Ein Stich. Ich öffne abrupt die Augen und starre auf eine Nadel. Sie steckt, mit Pflaster fixiert, in meiner Armbeuge, an deren Ende ein Schlauch bis zu einem Tropf führt; eine weitere in meinem Handrücken und ein schwarzer Clip an der Fingerspitze meines Mittelfingers. Ich bin müde, benebelt und kann die Situation nicht einordnen. Ein OP-Saal. Bin ich die Patientin? Mein Körper bewegt sich ohne mein Zutun. Legt der Chirurg gerade das Skalpell an und schneidet die Epidermis auf? Stück für Stück – wie bei einer Zwiebel – gleitet die scharfe Klinge durch jede Hautschicht, leicht und geschmeidig, zum Unterhautfettgewebe und weiter, bis zum Ziel. Er wird die OP-Haken ansetzen – einen Doppelhaken – zum Zurückhalten von empfindlichen Strukturen. Schmerzen? Nein. Warum nicht?

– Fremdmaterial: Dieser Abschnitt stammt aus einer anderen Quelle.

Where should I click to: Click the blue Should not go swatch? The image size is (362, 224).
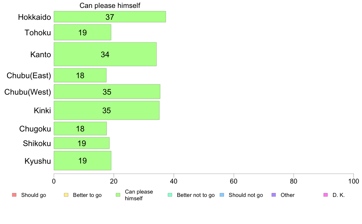(x=222, y=195)
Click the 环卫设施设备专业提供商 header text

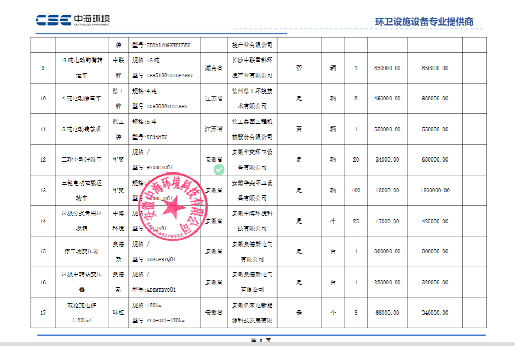(424, 21)
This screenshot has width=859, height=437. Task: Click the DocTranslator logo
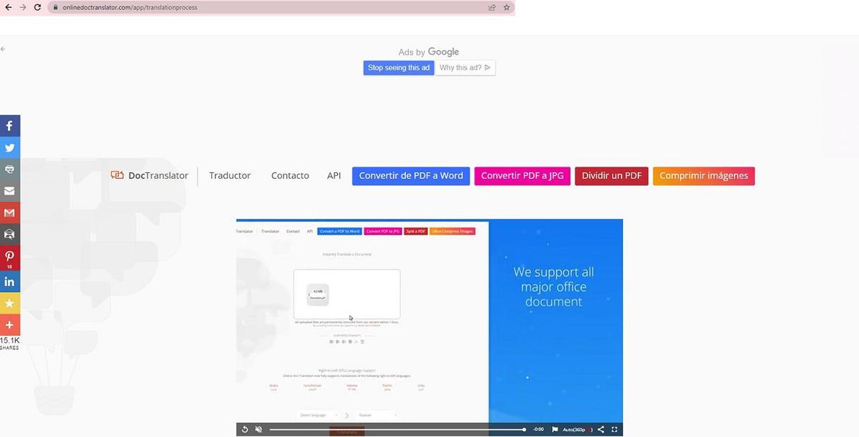click(x=149, y=175)
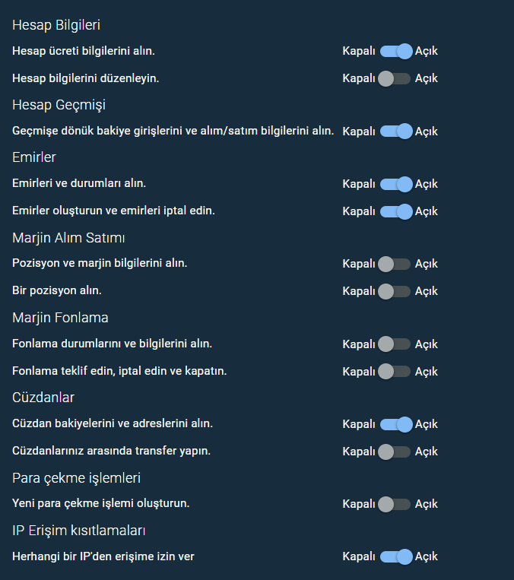Screen dimensions: 514x580
Task: Toggle 'Hesap ücreti bilgilerini alın' switch
Action: 395,52
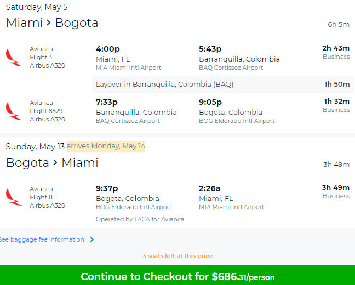This screenshot has height=285, width=355.
Task: Click the 4:00p Miami departure time
Action: [x=108, y=49]
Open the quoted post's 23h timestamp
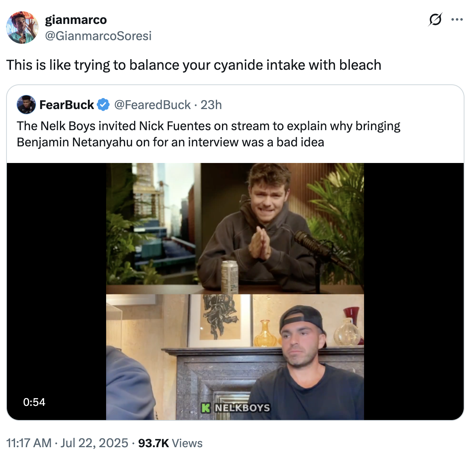Viewport: 473px width, 463px height. (x=211, y=105)
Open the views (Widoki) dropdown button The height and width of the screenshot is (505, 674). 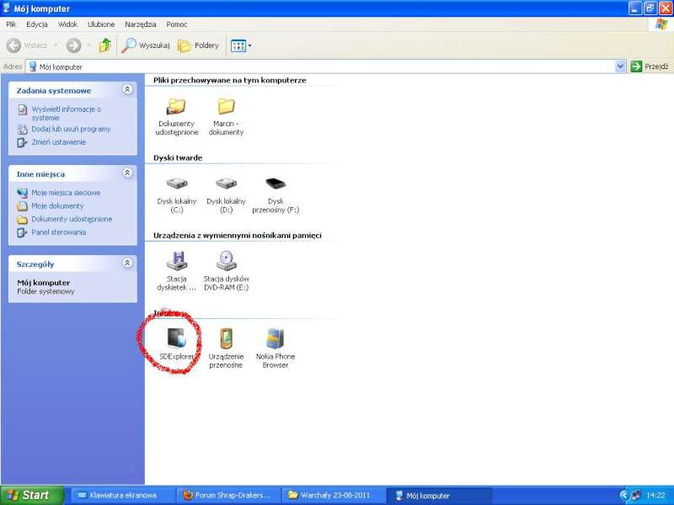tap(241, 45)
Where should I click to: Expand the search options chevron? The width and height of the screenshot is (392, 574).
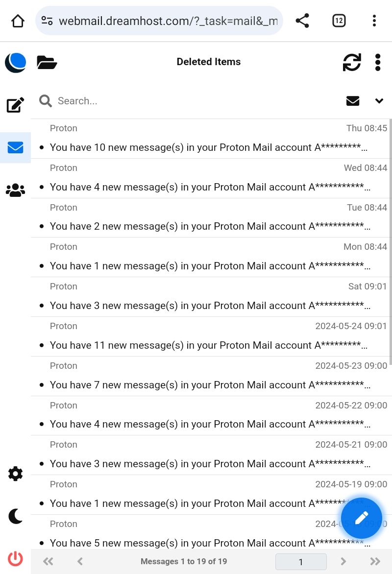379,101
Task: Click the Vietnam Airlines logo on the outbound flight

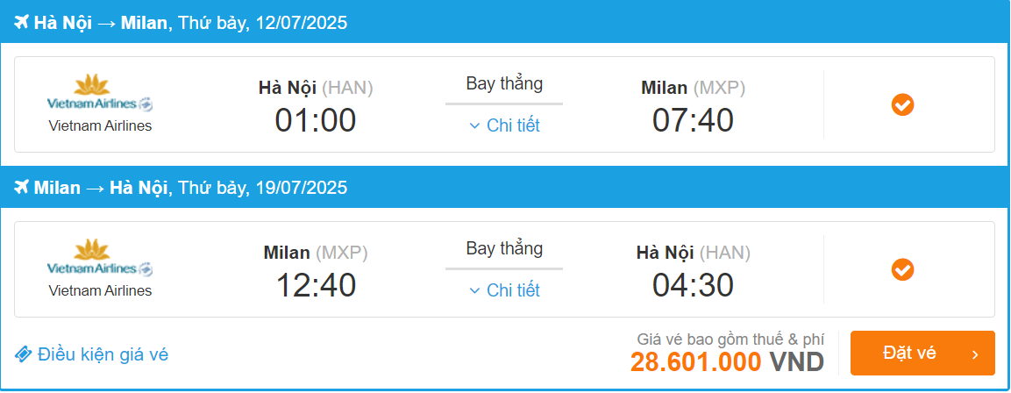Action: pyautogui.click(x=100, y=94)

Ich zwinge mich, die Augen weiter zu öffnen und starre auf ein grünes Laken, das direkt vor meinem Sichtfeld aufgespannt ist. Köpfe tauchen auf und verschwinden wieder. Ein unangenehmes Ziehen, Drücken und Rütteln in meinem Unterleib. Lasst mich in Ruhe, ich will das nicht, hört auf! Das laute Schluchzen muss von mir stammen, denn es ist kein Mensch in meiner direkten Nähe. Ich kann nicht sprechen, nicht rufen oder gar schreien. Ich will das nicht! Aufhören!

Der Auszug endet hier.